World Bank offers $150M to countries affected by Zika

World Bank offers $150M to countries affected by Zika

WASHINGTON – The World Bank said on Thursday it is making $150 million in financing immediately available to help combat the Zika virus outbreak in affected Latin American and Caribbean countries.

The multilateral lender said in a statement that it stands ready to increase its support if needed, and the initial amount is based on current demands from the affected countries and assessments from teams of experts sent there.

The World Bank also released initial projections for the economic impact of the largely mosquito-borne virus, saying it expects it to reduce the region's 2016 economic output by $3.5 billion, or 0.06 percent of GDP. That forecast, however, assumes the international response to the Zika outbreak is swift and well-coordinated.

Its forecast for the modest impact also assumes that the most significant health risks are for pregnant women.

The World Health Organization has cited a "strongly suspected" relationship between Zika infection in pregnancy and microcephaly, a condition in newborns marked by abnormally small heads and brains that have not developed properly.

The WHO declared the outbreak a global public health emergency on Feb. 1.

Brazil, the country worst hit, said it has confirmed more than 500 cases of microcephaly, and considers most of them to be related to Zika infections in the mothers. Brazil is investigating more than 3,900 additional suspected cases of microcephaly.
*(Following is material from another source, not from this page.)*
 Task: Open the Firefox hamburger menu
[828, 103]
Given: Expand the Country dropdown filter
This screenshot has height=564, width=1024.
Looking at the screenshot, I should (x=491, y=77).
The World Bank said a group of Caribbean and Latin American countries that are highly dependent on tourism could lose more than one percent of gross domestic product this year. It did not name the countries but said they might require additional support from the international community.

"Our analysis underscores the importance of urgent action to halt the spread of the Zika virus and to protect the health and well being of people in the affected countries," said World Bank president Jim Yong Kim in a statement.

In 2014, Kim criticized the world's "disastrously inadequate response" to West Africa's Ebola virus outbreak, saying that it caused many needless deaths.

The World Bank said its Zika financing will support a wide range of activities related to the Zika response, including surveillance of the virus' spread, identifying at-risk people, access to family planning and public awareness.